With effect of 3 December 2019 Executive Board and Supervisory Board have adopted the following declaration of compliance with the German Corporate Governance Code (GCGC):

“In accordance with Section 161 AktG, the Executive Board and the Supervisory Board of Deutsche Lufthansa AG declare that since the last declaration of compliance, the recommendations of the German Corporate Governance Code as amended have been complied with with the following exceptions and will continue to be complied with in future with the following exceptions:

In accordance with Clause 4.2.3 Paragraph 2 of the Code, the total remuneration of the Executive Board members and the variable bonus components are to be capped. The service contracts with the Board members cap all the main elements of remuneration, thus the fixed salary, the variable bonus and the retirement benefit commitment. Ancillary benefits at Lufthansa are, however, not subject to an overall cap. In particular, private flights in line with IATA regulations and with restricted booking status compared to full-paying passengers should not be capped for members of the Executive Board of Deutsche Lufthansa. Since the booking status is restricted, the related ancillary benefit is small. The members of the Executive Board should be able to use the main product of the company including the associated exchange with employees and passengers on board as widely as possible in line with international practice also for private travel.

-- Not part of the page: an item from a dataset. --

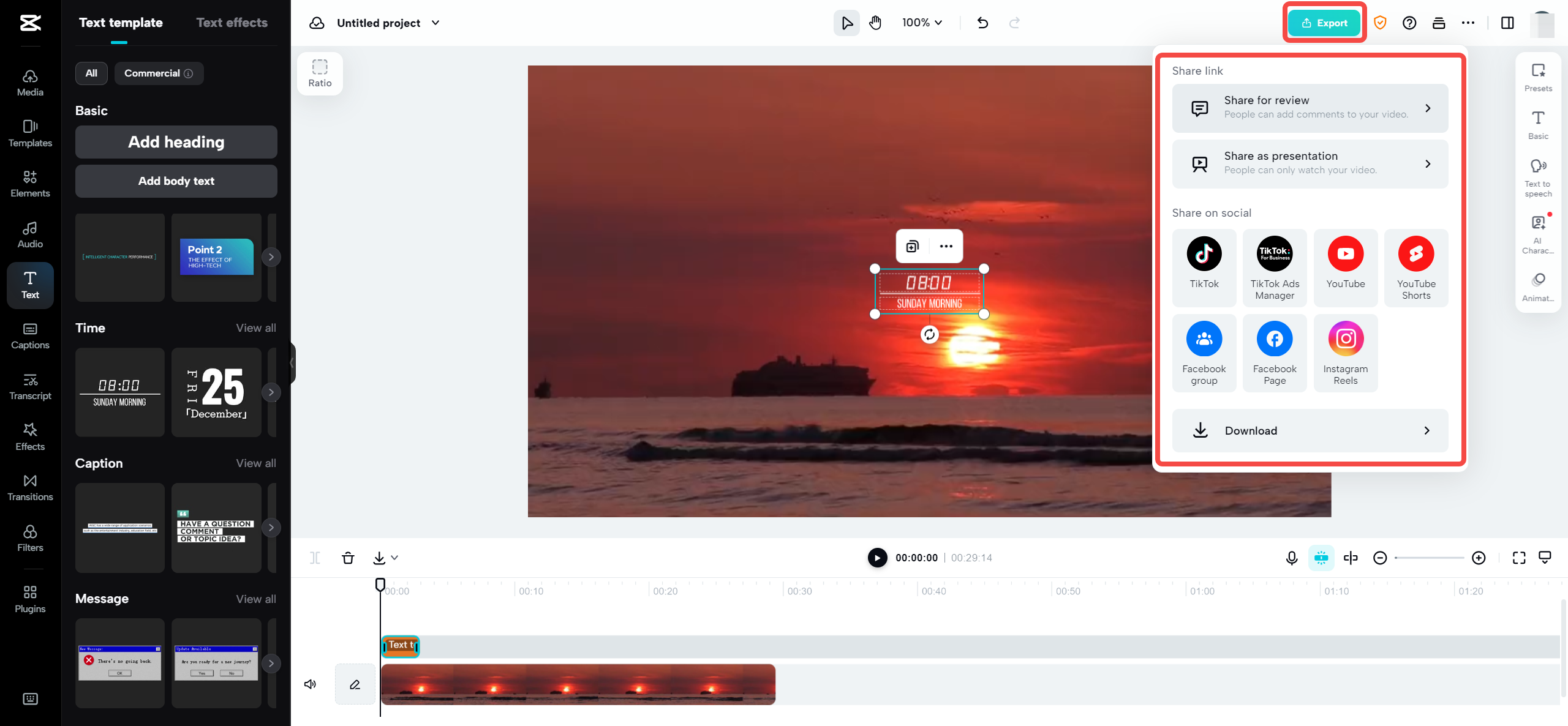Open the Audio panel in sidebar
1568x726 pixels.
[30, 234]
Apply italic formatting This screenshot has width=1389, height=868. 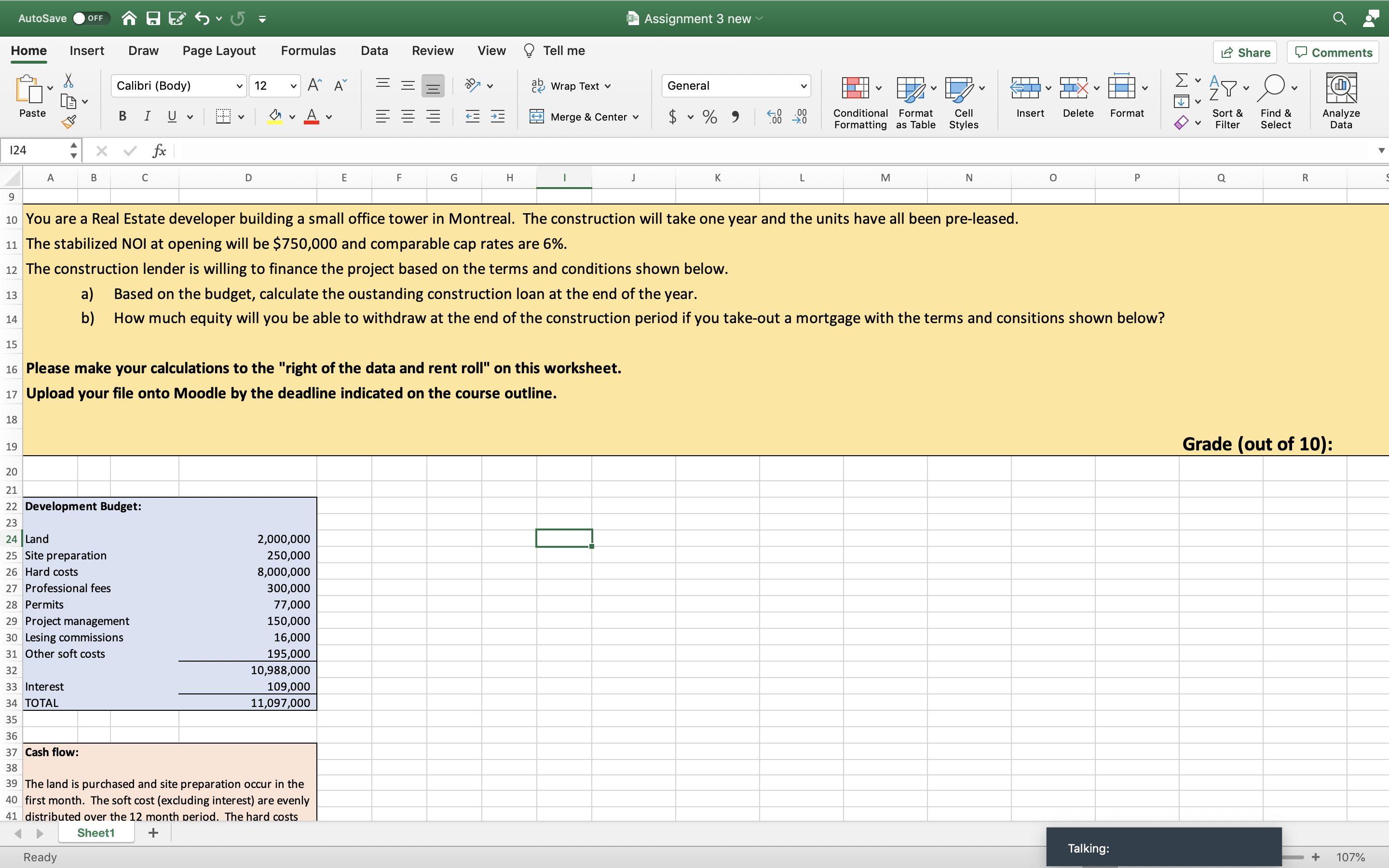pos(147,117)
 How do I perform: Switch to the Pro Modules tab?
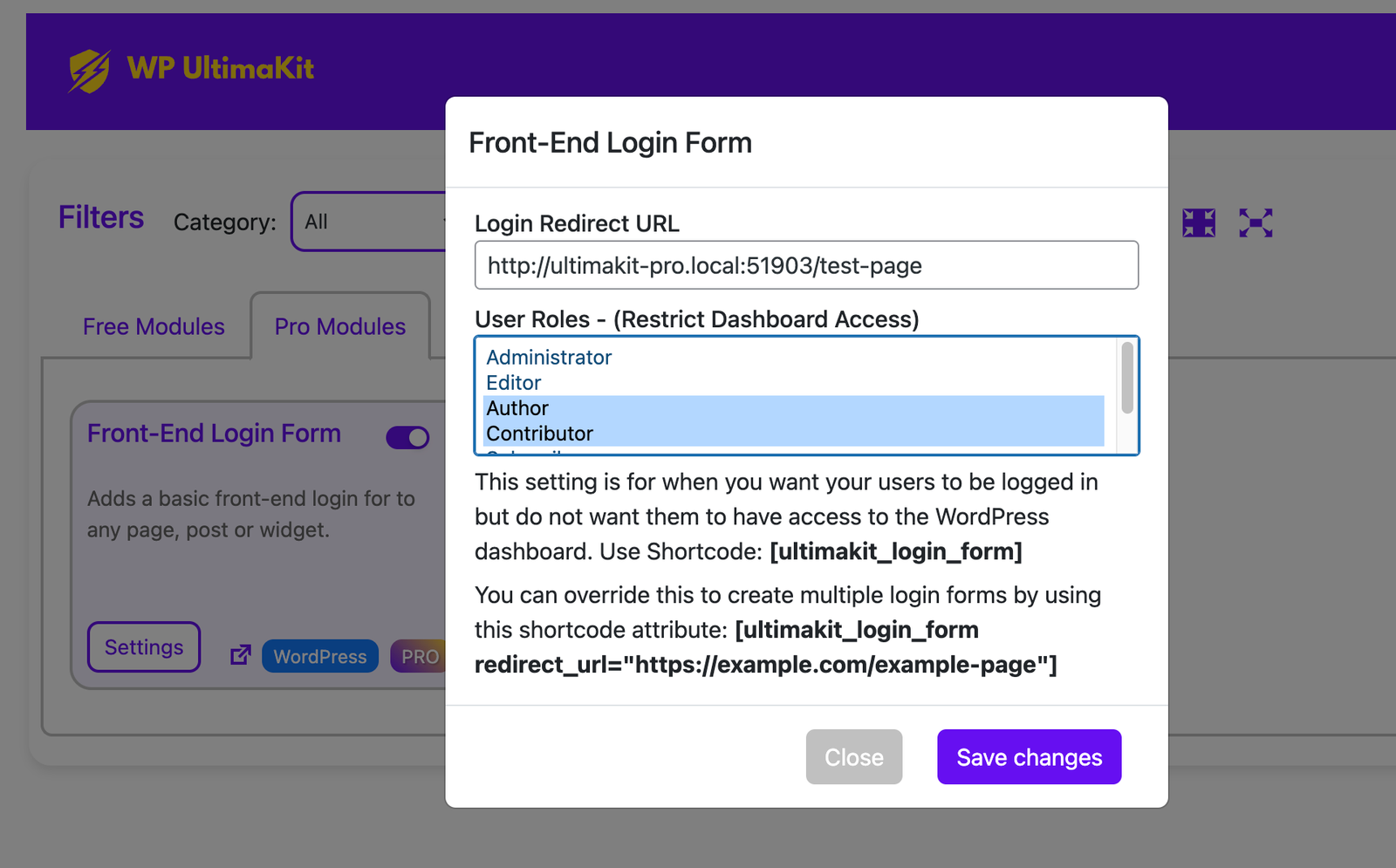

Furthermore, according to Clause 5.4.5 Paragraph 1 Sentence 2 of the Code Supervisory Board members being an Executive Board member of a listed company shall not sit on more than three Supervisory Boards of non-Group listed companies or similar bodies. Mrs. Merz currently holds a total of four corresponding mandates. This deviation is due to the fact that Mrs. Merz joined the Executive Board of thyssenkrupp AG at short notice as of 1 October 2019. Mrs. Merz has declared to Deutsche Lufthansa AG that she will comply with Clause 5.4.5 Paragraph 1 Sentence 2 of the Code as soon as possible.”

Since January 1, 2020 the maximum remuneration includes the flight benefits granted to the members of the Executive Board. The corresponding declaration of deviation will no longer apply from that date.

Mrs. Merz will resign from the Supervisory Board of Imerys S.A. with effect from the end of the Annual General Meeting on May 4, 2020. Thus, as of this date, no member of the Supervisory Board being an Executive Board member of a listed company will be sitting on more than three Supervisory Boards of non-Group listed companies or similar bodies.